#####Chapter 3 KJ 1, 2

3.1. Description of Glass dataset

A data frame with 214 observation containing examples of the chemical analysis of 7 different types of glass. The problem is to forecast the type of class on basis of the chemical analysis. The study of classification of types of glass was motivated by criminological investigation. At the scene of the crime, the glass left can be used as evidence (if it is correctly identified!).

  1. Using visualizations explore the predictor variables to understand their distributions as well as the relationships between predictors.

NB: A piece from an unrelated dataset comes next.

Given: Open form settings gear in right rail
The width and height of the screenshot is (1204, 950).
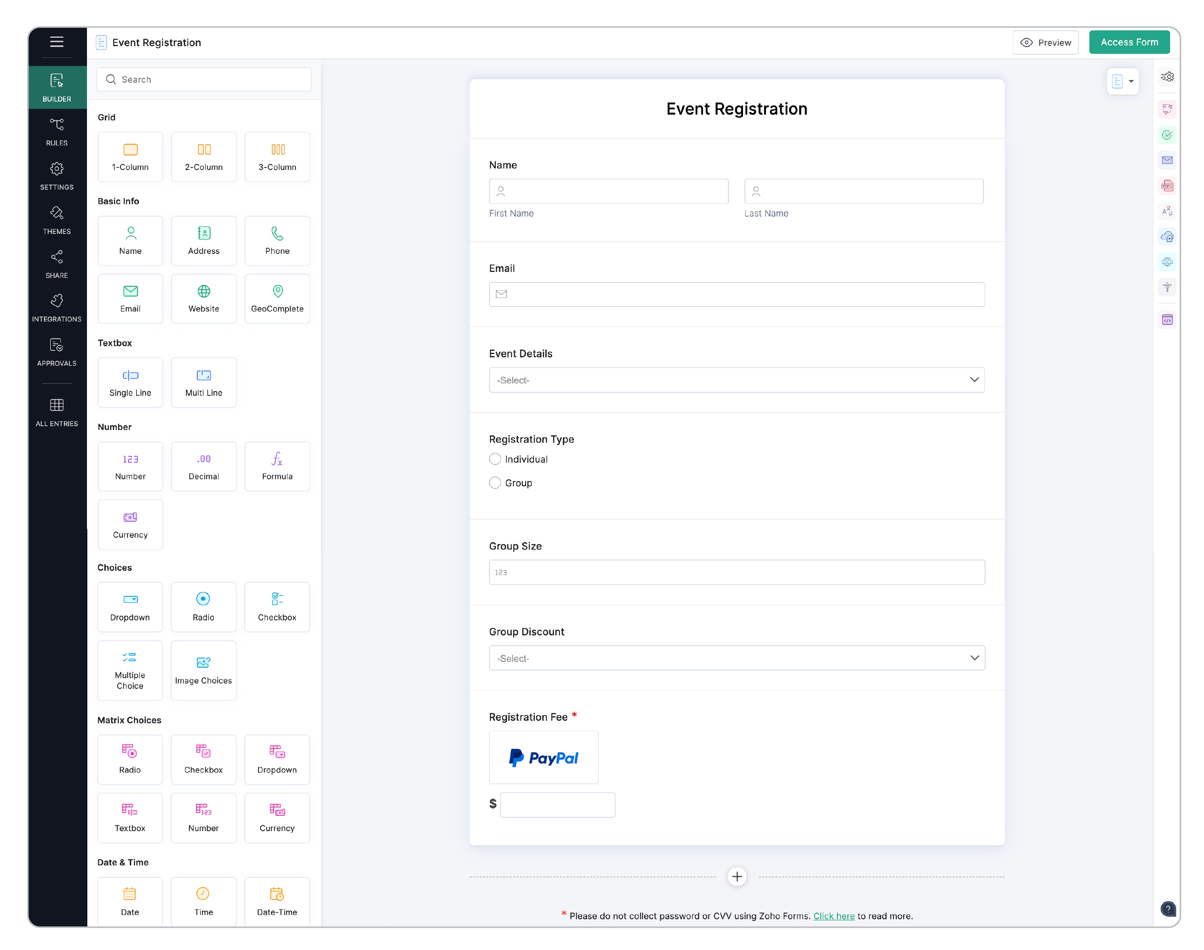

There are a total of 214 glass samples taken with no instances of missing data for any of the predictor variables. Based upon their histograms and skewness, the predictors RI, Na, Al, Si & Ca display either either a normal distribution pattern or a distribution that could be transformed into a normal distribution pattern i.e. division by sqrt(s). The remaining predictor variables Mg, K, Ba & Fe display concentrations of 0 frequency.

  1. Do there appear to be any outliers in the data? Are any predictors skewed?

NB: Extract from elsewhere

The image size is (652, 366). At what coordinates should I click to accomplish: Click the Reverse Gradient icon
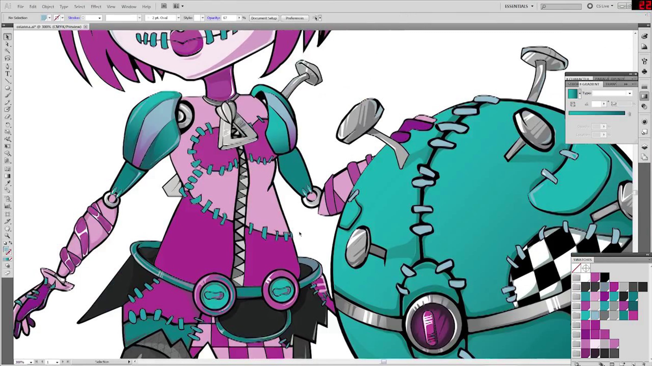click(573, 104)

The existance of concentrations of 0 occurrence without additional information does not indicate an invalid measurement and therefore discarding this data or imputing replacement data would reduce the predictive accuracy of any model based on such action.

  1. Are there any relevant transformations of one or more predictors that might improve the classification model?

A better solution to handling the predictors with concentrations of 0 frequency is to use a zero-inflated binary distribution for continuous data.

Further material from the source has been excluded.